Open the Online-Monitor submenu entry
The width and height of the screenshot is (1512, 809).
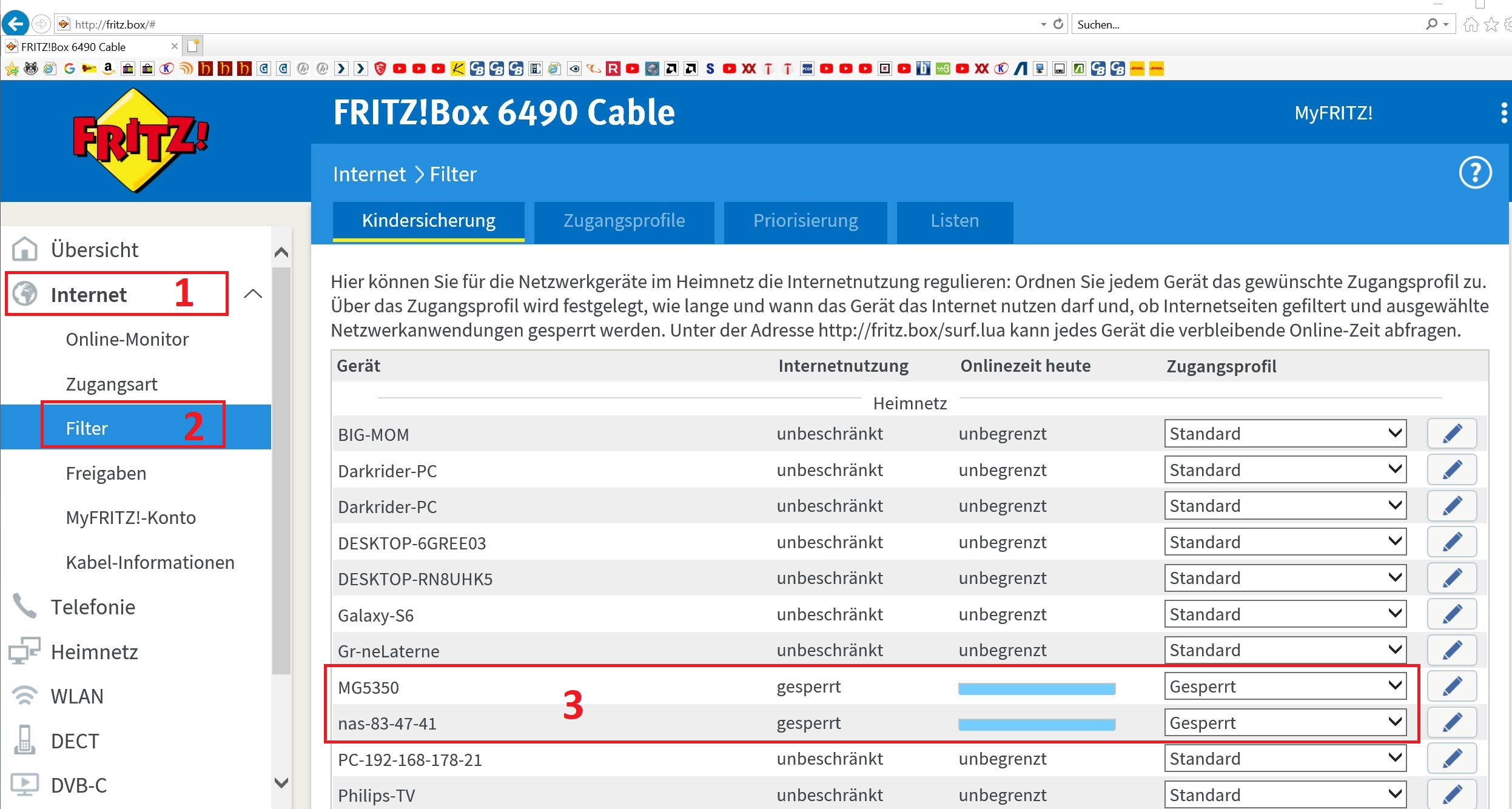click(127, 339)
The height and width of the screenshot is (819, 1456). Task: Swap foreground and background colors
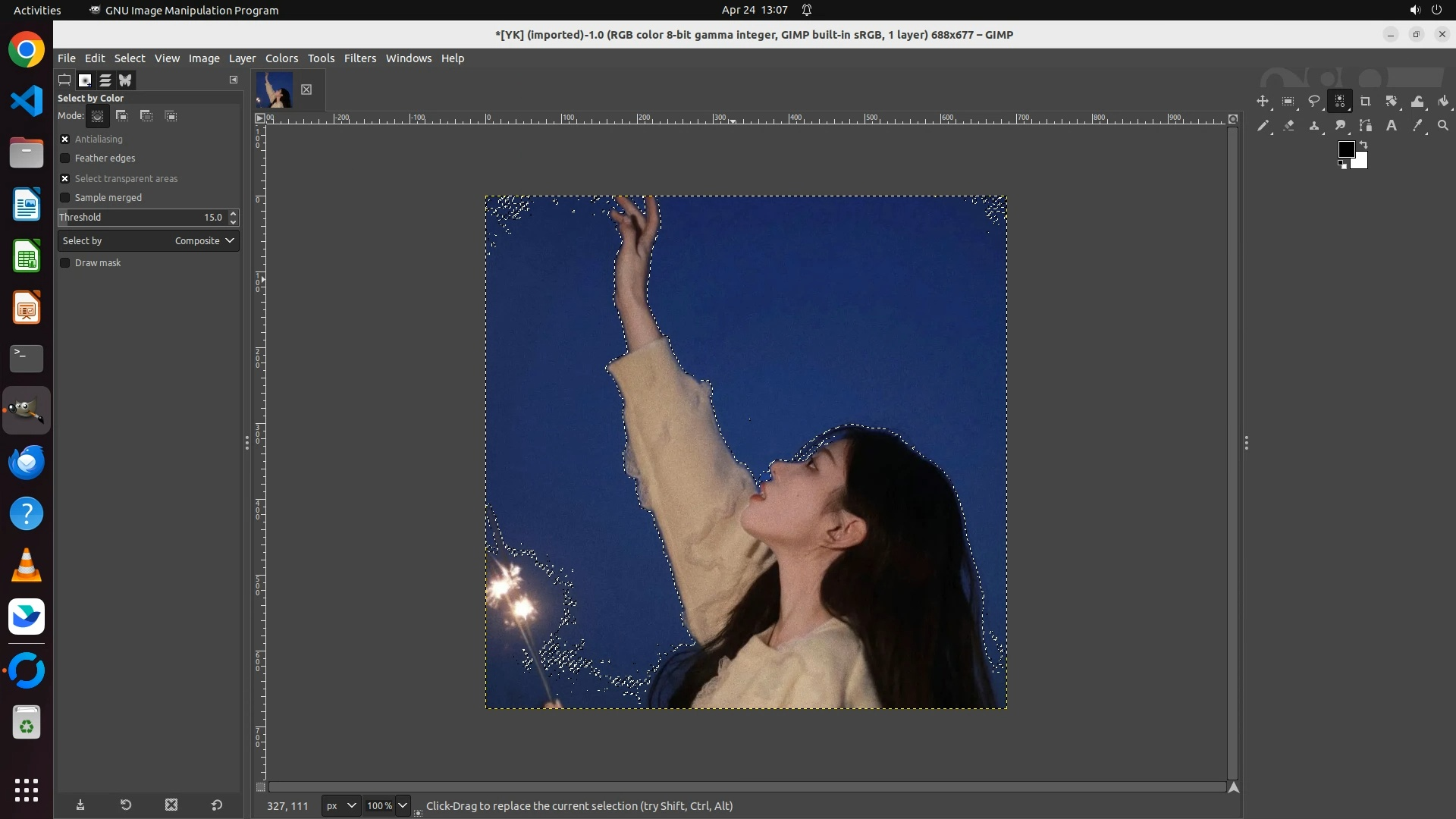tap(1363, 144)
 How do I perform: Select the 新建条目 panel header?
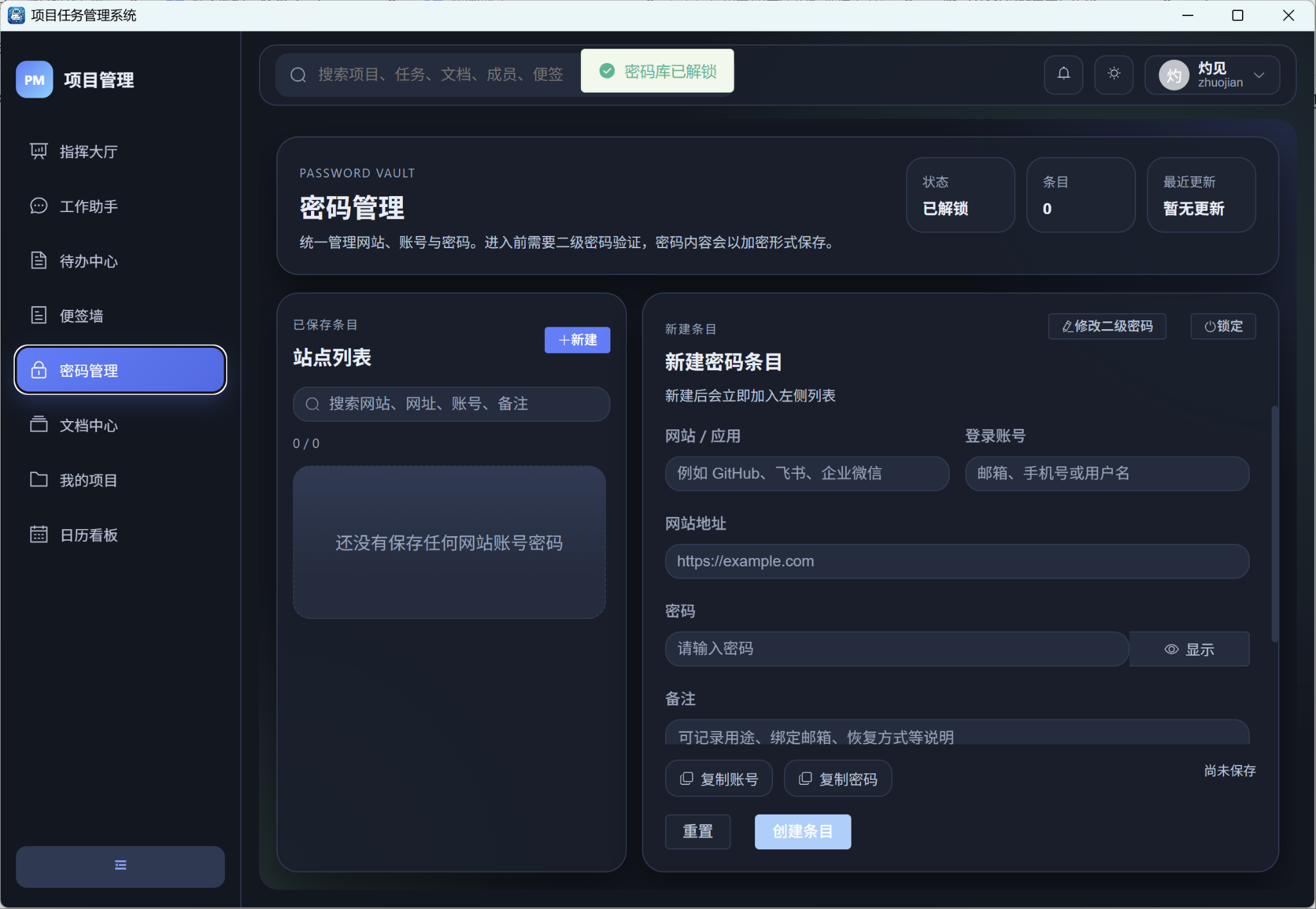[689, 329]
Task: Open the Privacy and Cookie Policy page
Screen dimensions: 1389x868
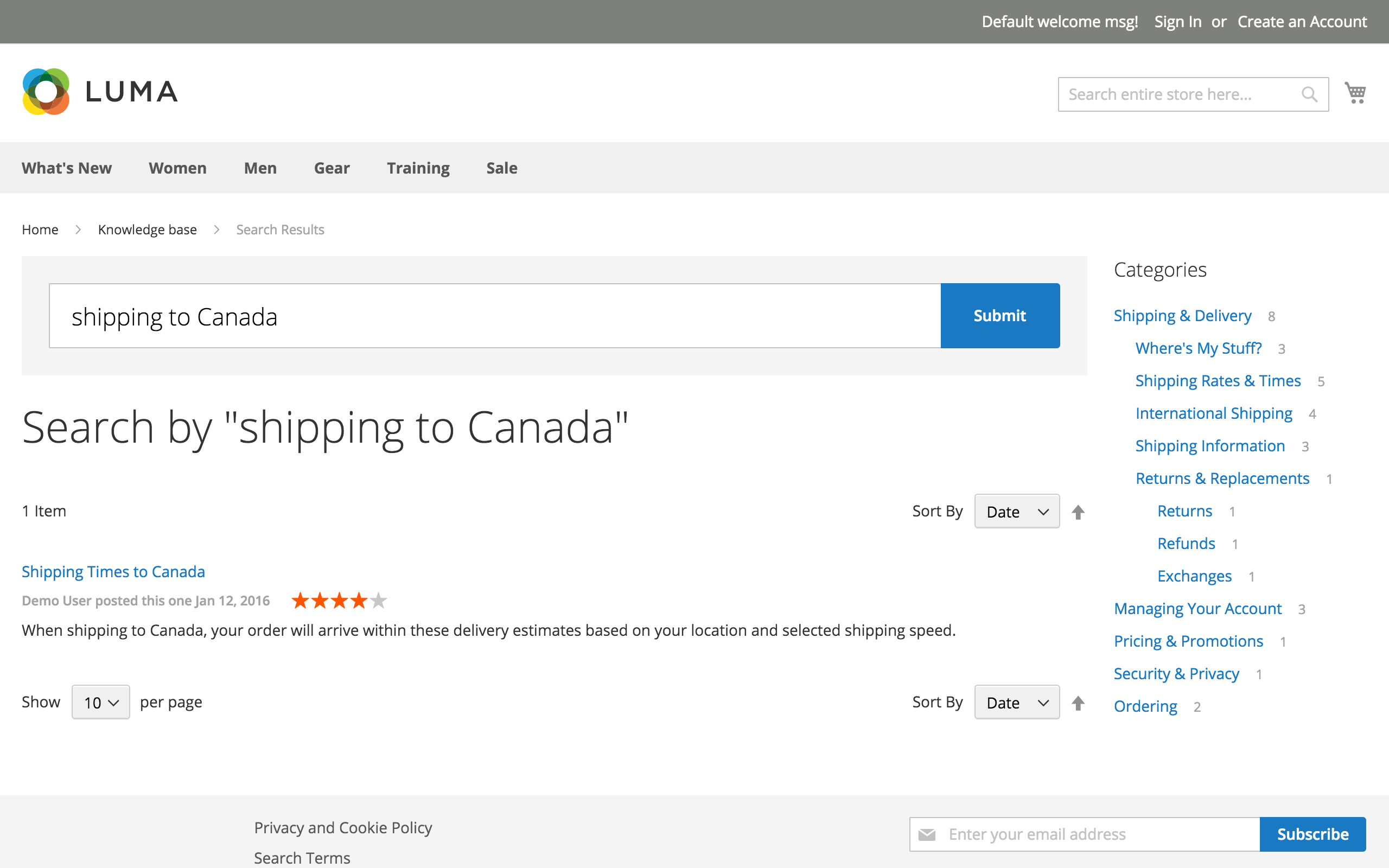Action: tap(343, 827)
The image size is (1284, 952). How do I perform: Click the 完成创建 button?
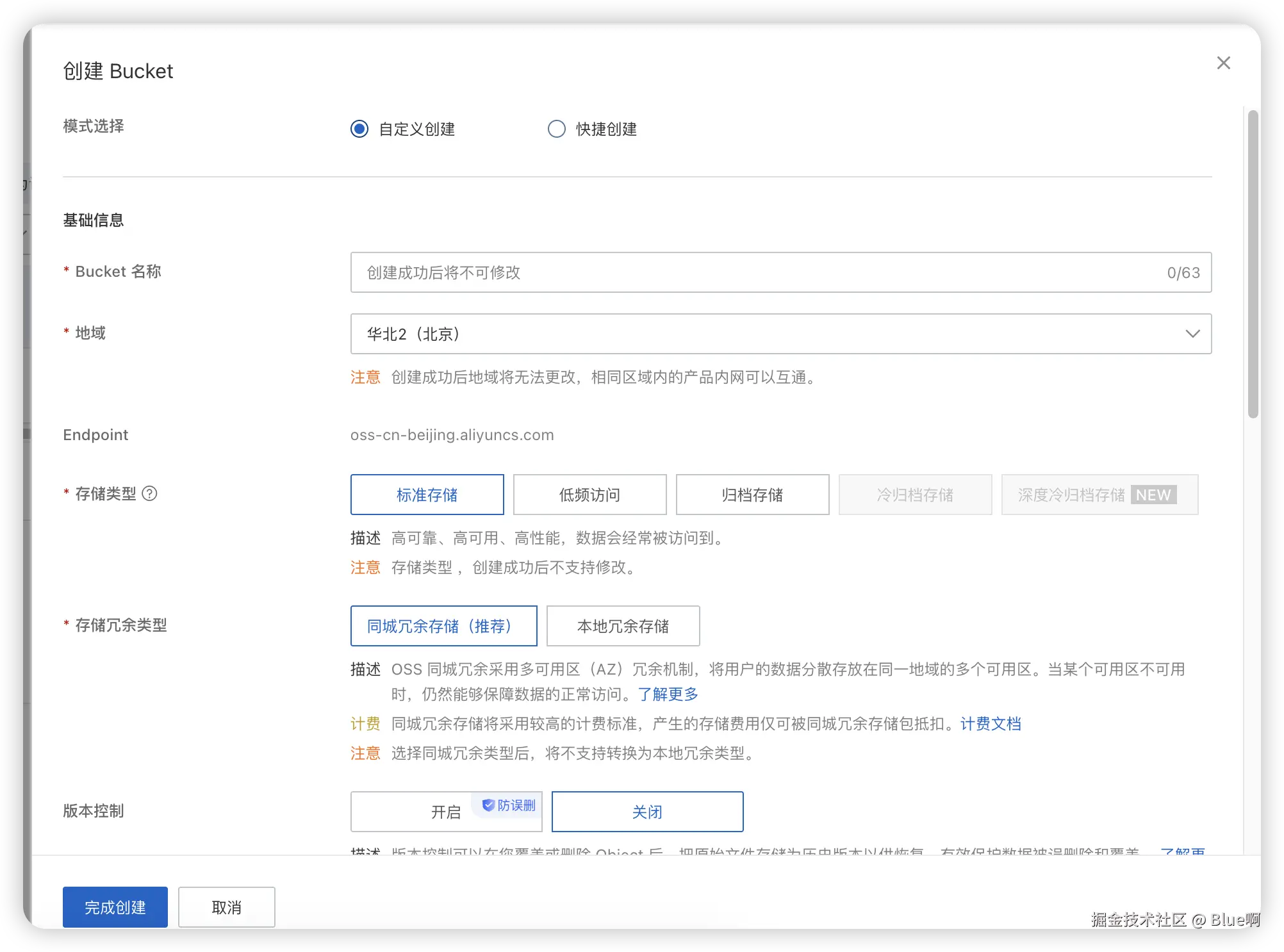tap(115, 907)
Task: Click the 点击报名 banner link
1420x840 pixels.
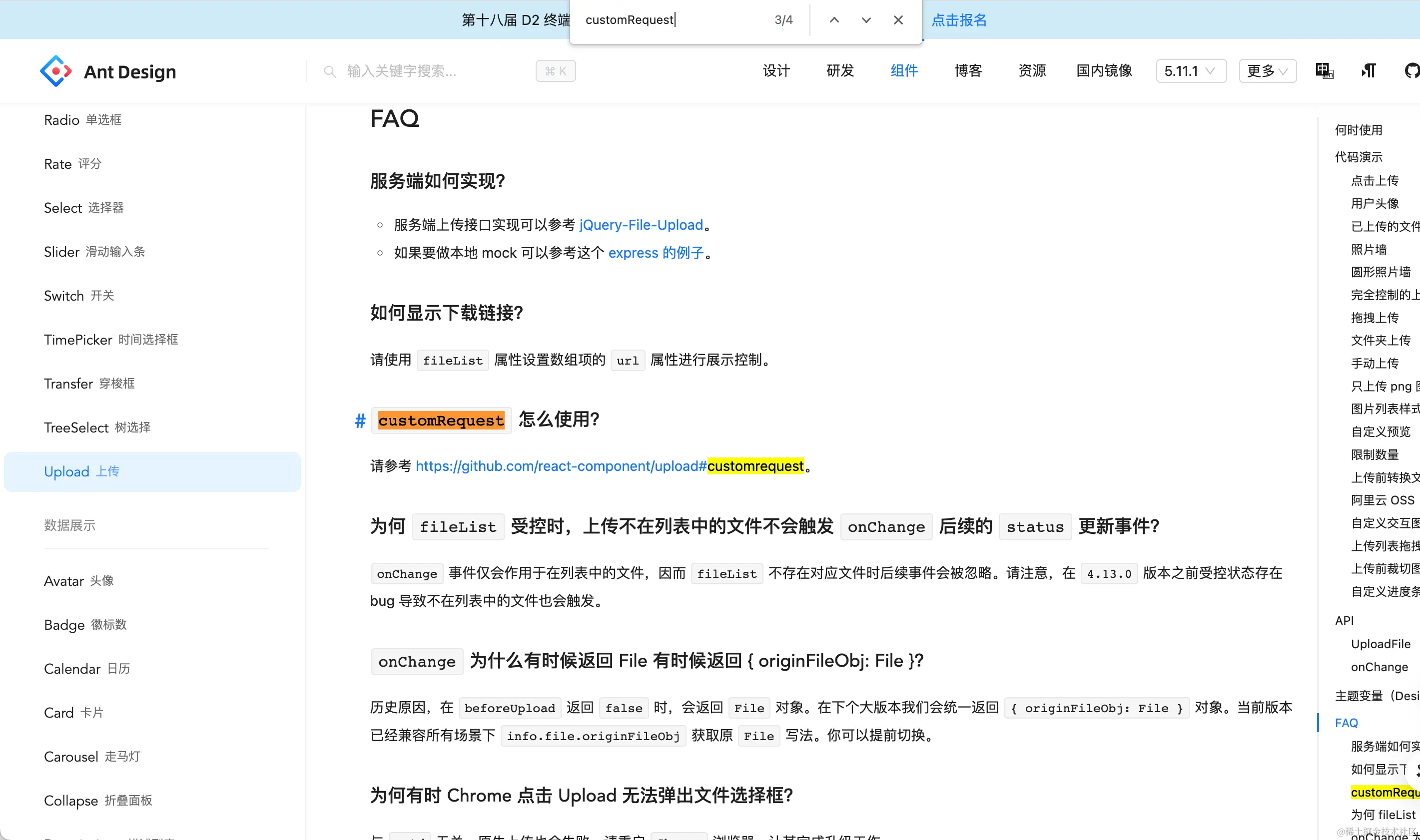Action: 958,20
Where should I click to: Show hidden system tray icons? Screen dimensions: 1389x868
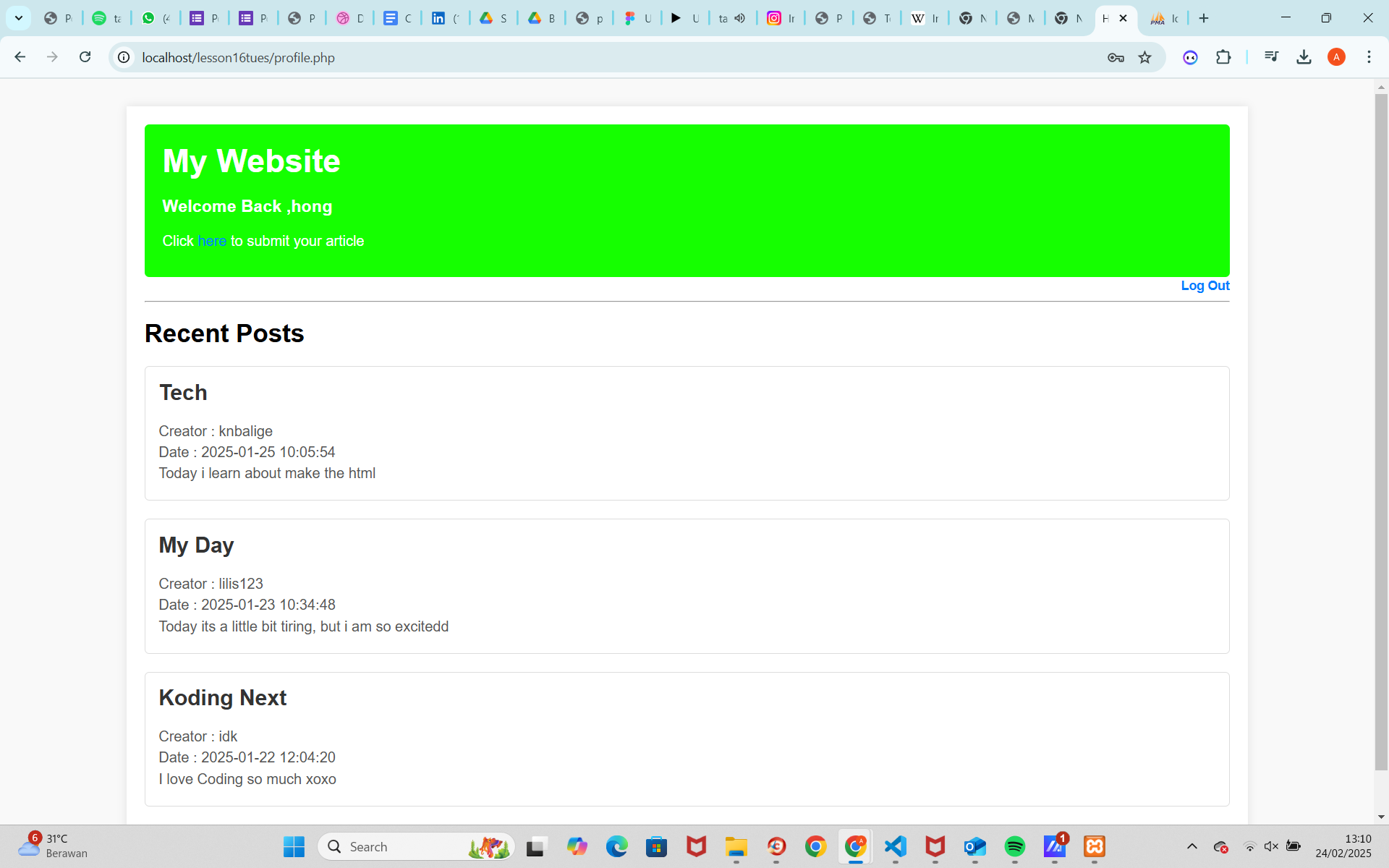click(1192, 846)
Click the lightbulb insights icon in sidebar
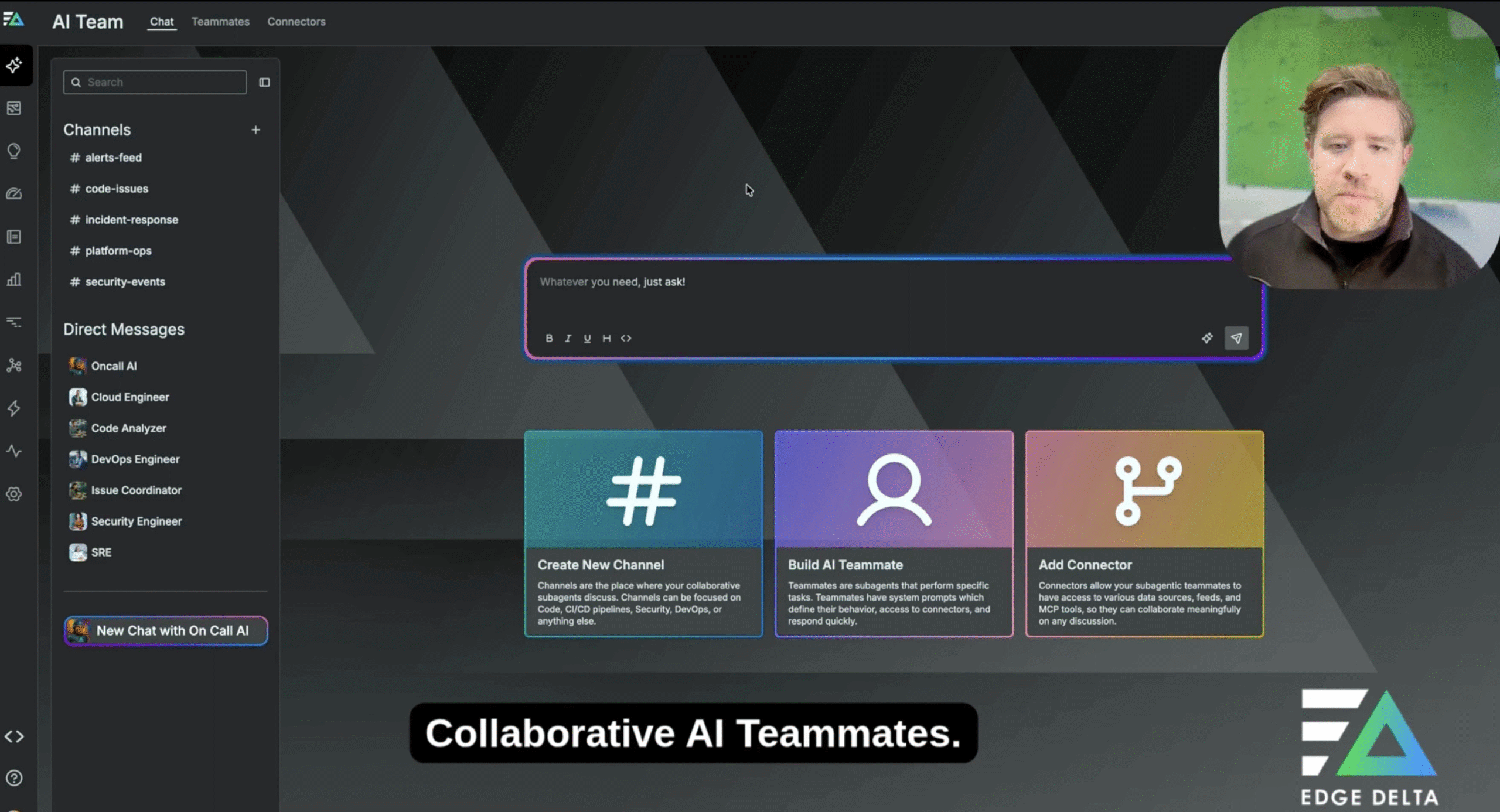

------------------------------------------------------------------------

### YOUR INSTRUCTIONS
Which lines of the records above hold the word "Open"? Copy each one out.

### RESPONSE FOR THIS EXERCISE
Open the Online-Monitor submenu entry
Task: Open the Privacy and Cookie Policy page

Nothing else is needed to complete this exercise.